Как хотите, такая любезность может тронуть кого угодно! Конечно, Львову нужна хорошая порция опиума. Но здесь дело пахнет чем-то посерьезнее. Нужно посмотреть, как лучше использовать этого предупредительного субъекта.
Разговор налаживался. Принесли чашечки с рисом, вареную свинину, жареных улиток и морских червей. Подали крошечные чашечки кипятка с плавающими в них щепотками душистого чая. Бутылка с коньяком, поставленная специально для гостя, пустела не без его энергичного участия.
Лицо его прояснилось совершенно. Вытянув длинные, в грязных, изорванных обмотках ноги, он начал чувствовать себя очень недурно. Лицо хозяина, наоборот, принимало все более серьезный и участливый оттенок. Он наклонился к своему благодушествовавшему гостю.
– Не позволено ли будет узнать смиренному Ли-Хуен-Ченгу, какое горе удручает его брата? Неужели он англичанин? Или, может быть…
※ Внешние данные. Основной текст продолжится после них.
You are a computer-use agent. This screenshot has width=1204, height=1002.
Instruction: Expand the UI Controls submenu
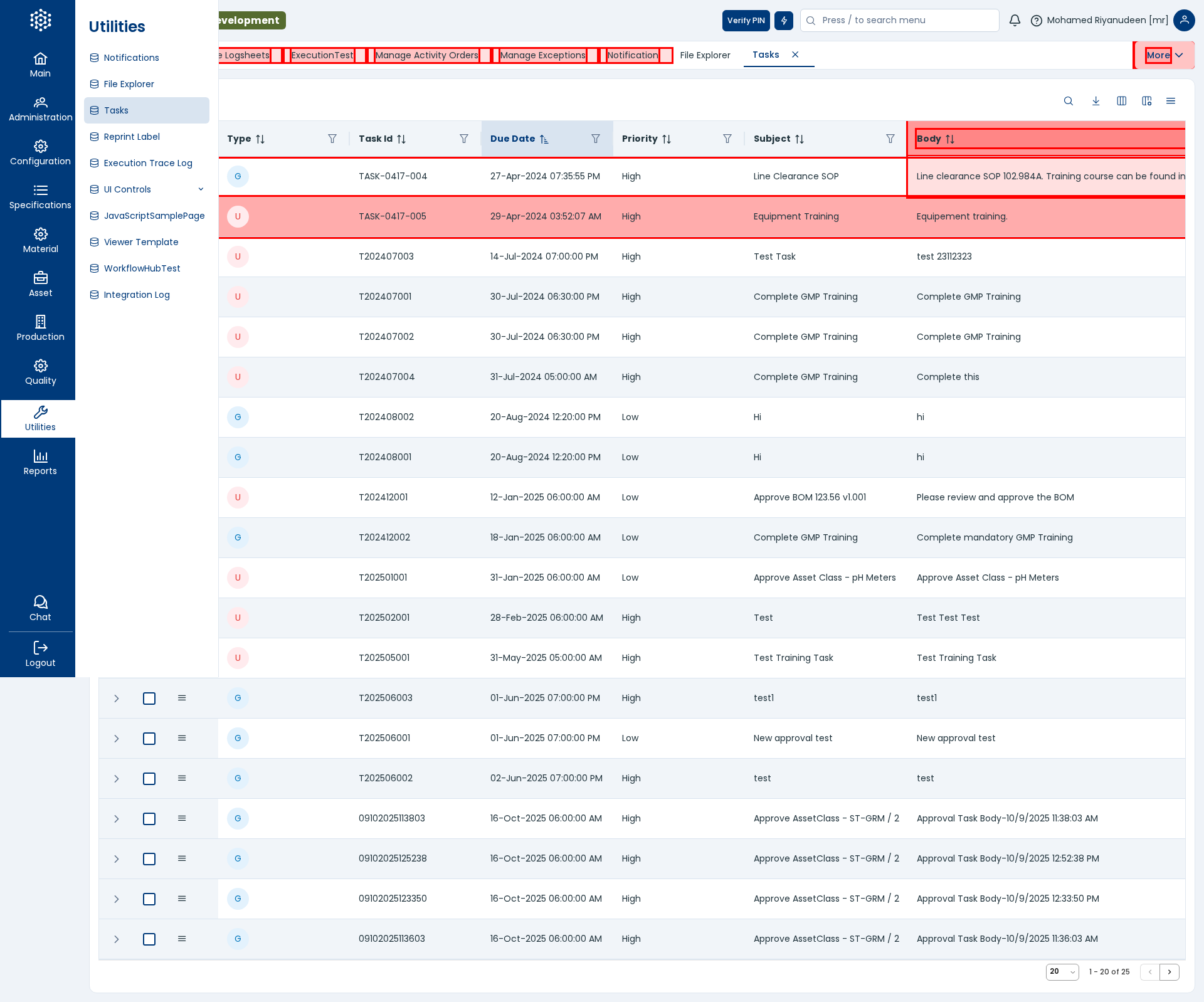(201, 189)
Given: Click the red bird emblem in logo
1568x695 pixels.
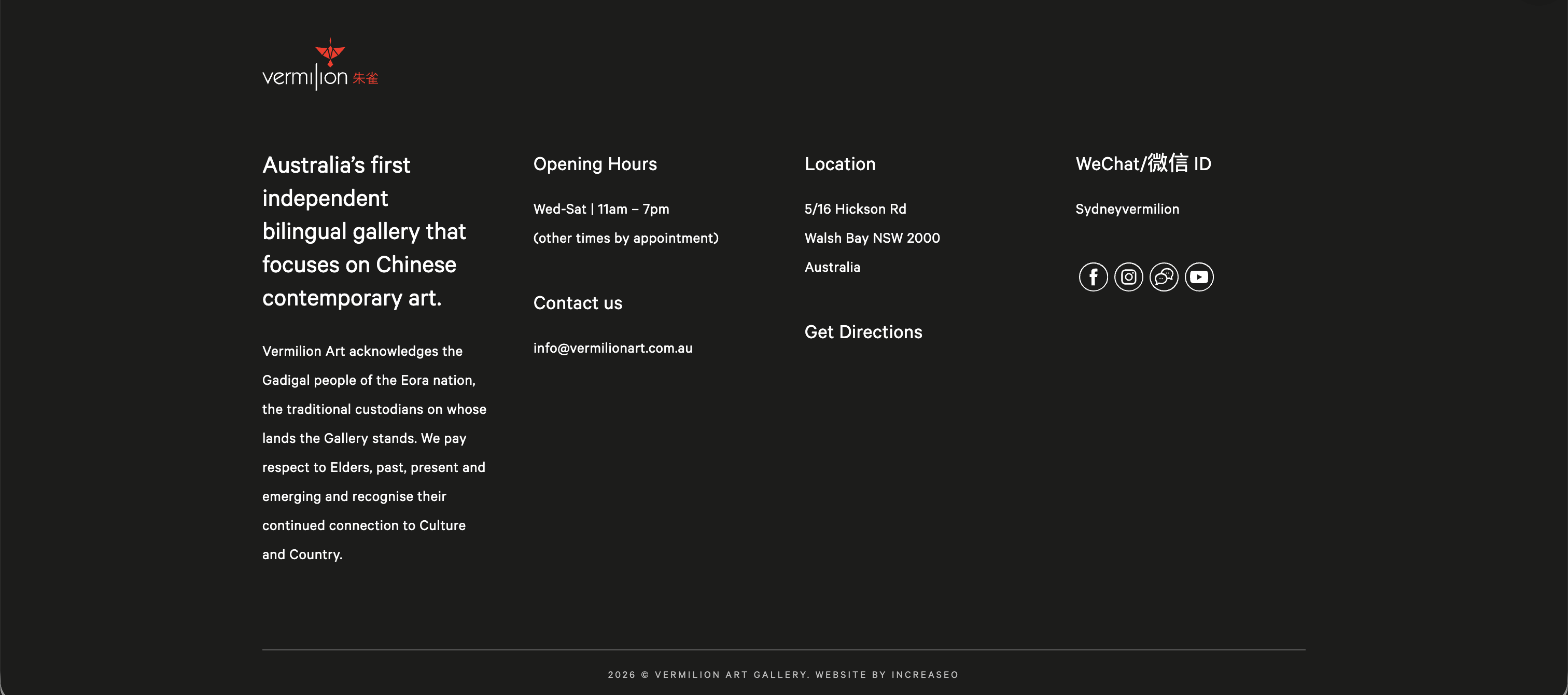Looking at the screenshot, I should point(330,52).
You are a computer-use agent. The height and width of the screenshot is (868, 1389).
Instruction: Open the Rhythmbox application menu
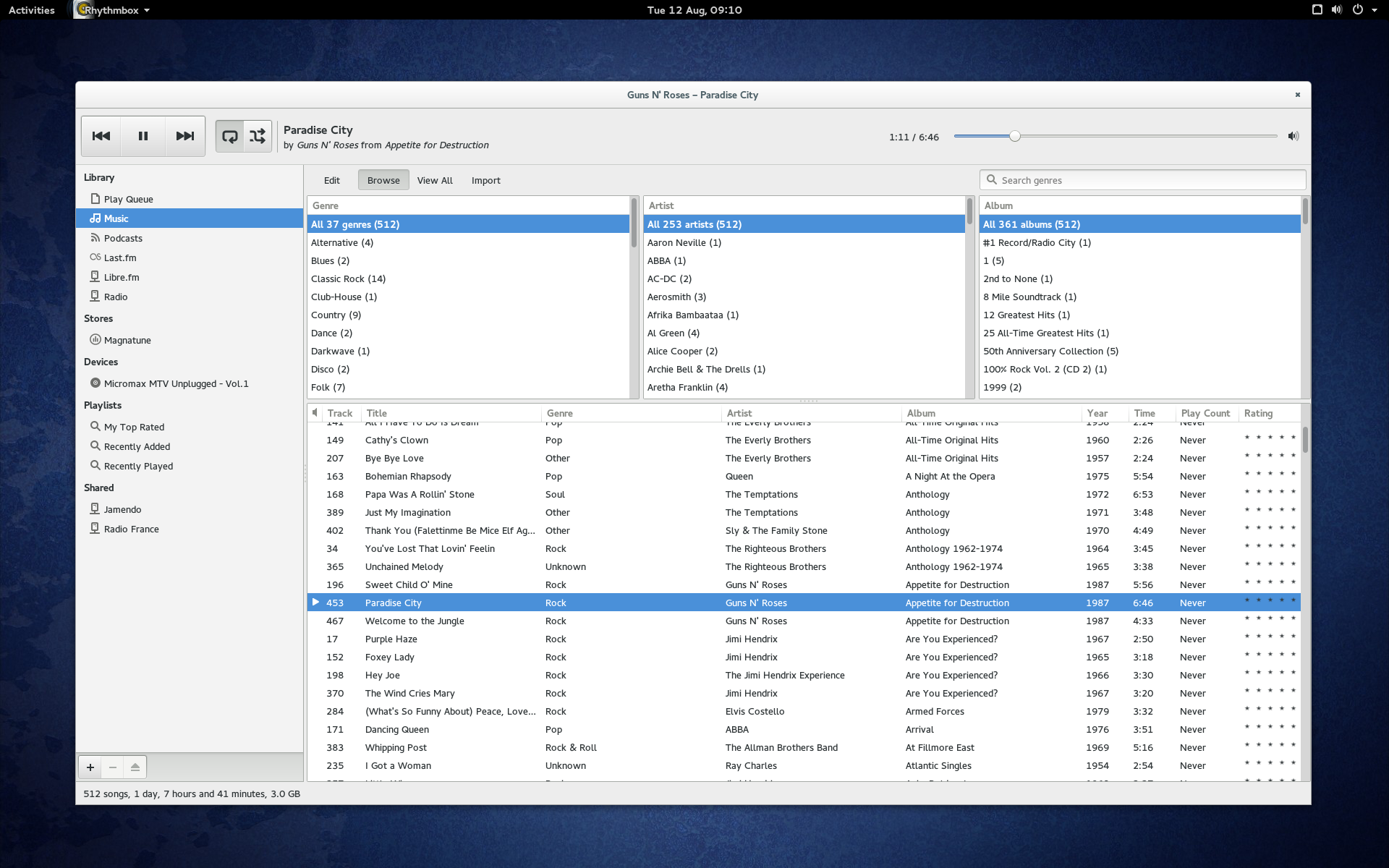pos(112,10)
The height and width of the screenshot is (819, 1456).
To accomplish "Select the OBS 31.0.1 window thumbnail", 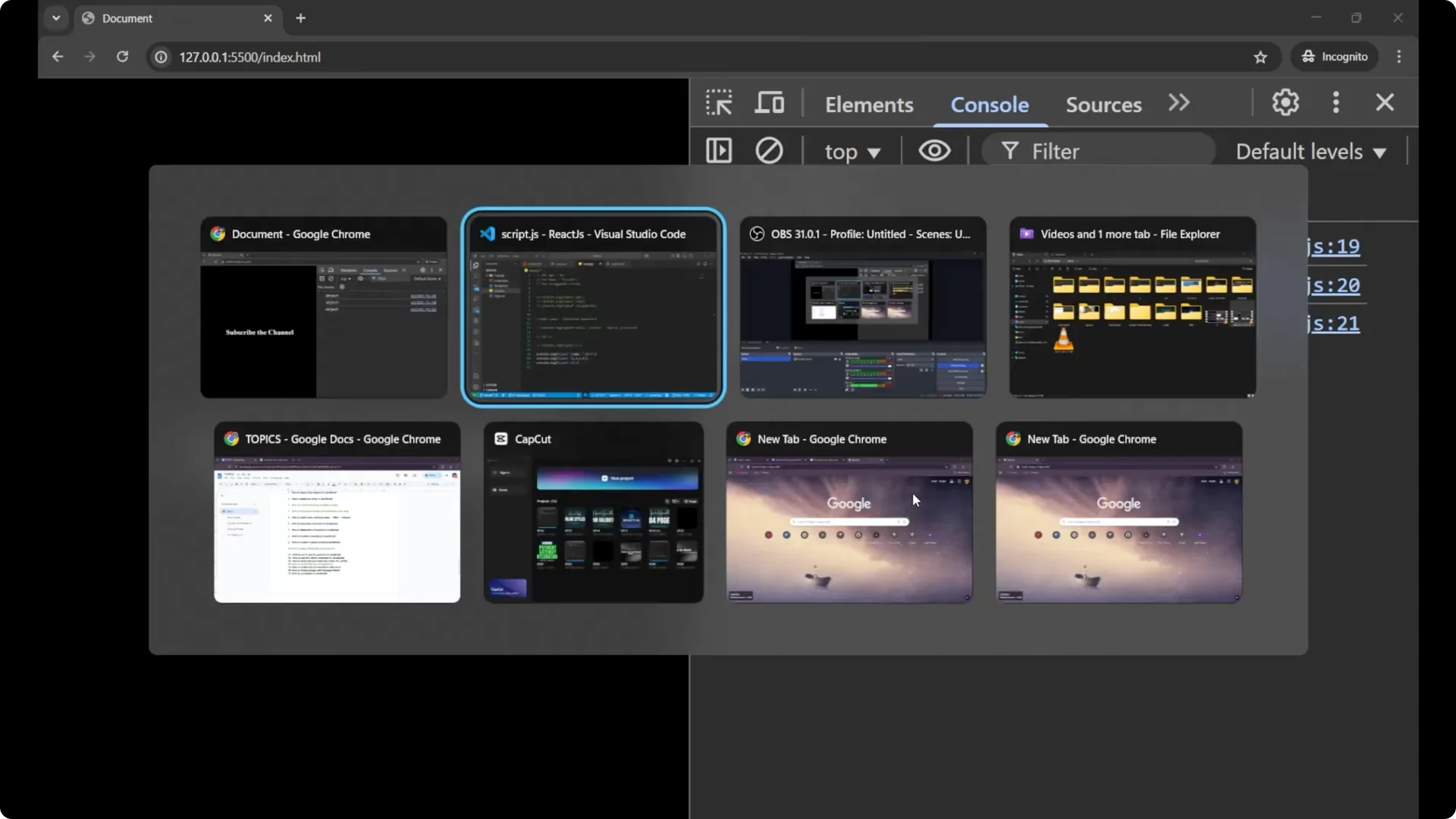I will coord(863,307).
– Русский! – буркнул Львов, бесцеремонно наполняя новый стакан.
– Русский, – лицо хозяина сделалось еще оживленнее, – теперь я понимаю, зачем вы заступились за меня! Значит, вы из тех, сбросивших с себя иностранное иго?
– Вы хотите сказать, красный? Вот именно! – только хорошо знавшие Львова смогли бы понять, сколько ядовитой бешеной насмешки заключалось в этом ответе.
Но китайский знакомец не относился к разряду таких людей. Он радостно подскочил на стуле и вдруг наполнил два деревянных стаканчика.
– Да разрешит мне мой друг Ли-Во выпить за здоровье его удивительной страны! Ли-Хуен-Ченг, офицер правительственной армии, никогда не забудет услуги, которую оказал ему сегодня один из ее детей. Но, пусть великодушное сердце простит мне этот вопрос: каким образом произошло, что я имел счастье встретиться с вами в таком месте?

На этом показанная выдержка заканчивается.